**TASK A**: Reproduce, word for word, the passage of the ramificationDivisor page that begins with the words containing "Compute the ramification" and ends with "with wild ramification.".
**TASK B**:
Answer these questions from the ramificationDivisor page:
(i) What is the default value of IsGraded?
(ii) What divisor does ramificationDivisor return for the Veronese example?
(iii) Which coefficient ring do both rings use in the example with wild ramification?

**SELECTION**:
━━━━━━━━━━━━━━━━
Compute the ramification divisor corresponding the finite inclusion of normal domains. If you pass it a non-finite map, it will compute the divisorial part of the locus where the map is not smooth. If IsGraded is set to false (the default value), then the coefficient ring of both the source and target of f must be equal.
i1 : R = QQ[x]; |
i2 : S = QQ[y]; |
i3 : f = map(S, R, {y^3}); o3 : RingMap S <--- R |
i4 : ramificationDivisor(f) o4 = 2*Div(y) o4 : WeilDivisor on S |
The next example is a Veronese which is etale in codimension 1.
i5 : R = QQ[x,y]; |
i6 : T = QQ[a,b,c,d]; |
i7 : h = map(R, T, {x^3, x^2*y, x*y^2, y^3}); o7 : RingMap R <--- T |
i8 : S = T/ker h; |
i9 : f = map(R, S, {x^3, x^2*y, x*y^2, y^3}); o9 : RingMap R <--- S |
i10 : ramificationDivisor(f) o10 = 0, the zero divisor o10 : WeilDivisor on R |
Here is an example with wild ramification.
i11 : R = ZZ/2[t]; |
i12 : S = ZZ/2[x]; |
i13 : f = map(S, R, {x^2*(1+x)}); o13 : RingMap S <--- R |
i14 : ramificationDivisor(f) o14 = 2*Div(x) o14 : WeilDivisor on S |
━━━━━━━━━━━━━━━━
**DATA EXCERPT**:

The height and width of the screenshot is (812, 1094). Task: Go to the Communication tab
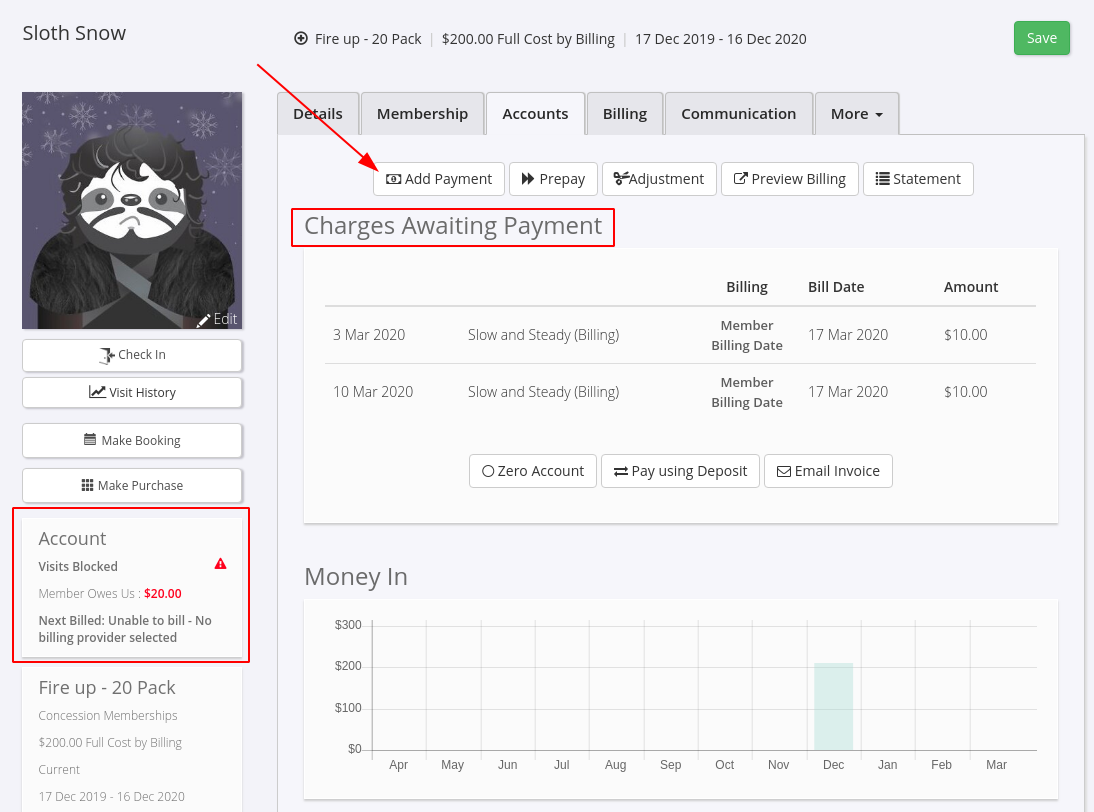coord(739,114)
━━━━━━━━━━━━━━━━
**TASK SOLUTION A**:
Compute the ramification divisor corresponding the finite inclusion of normal domains. If you pass it a non-finite map, it will compute the divisorial part of the locus where the map is not smooth. If IsGraded is set to false (the default value), then the coefficient ring of both the source and target of f must be equal.
i1 : R = QQ[x]; |
i2 : S = QQ[y]; |
i3 : f = map(S, R, {y^3}); o3 : RingMap S <--- R |
i4 : ramificationDivisor(f) o4 = 2*Div(y) o4 : WeilDivisor on S |
The next example is a Veronese which is etale in codimension 1.
i5 : R = QQ[x,y]; |
i6 : T = QQ[a,b,c,d]; |
i7 : h = map(R, T, {x^3, x^2*y, x*y^2, y^3}); o7 : RingMap R <--- T |
i8 : S = T/ker h; |
i9 : f = map(R, S, {x^3, x^2*y, x*y^2, y^3}); o9 : RingMap R <--- S |
i10 : ramificationDivisor(f) o10 = 0, the zero divisor o10 : WeilDivisor on R |
Here is an example with wild ramification.

**TASK SOLUTION B**:
(i) false
(ii) 0, the zero divisor
(iii) ZZ/2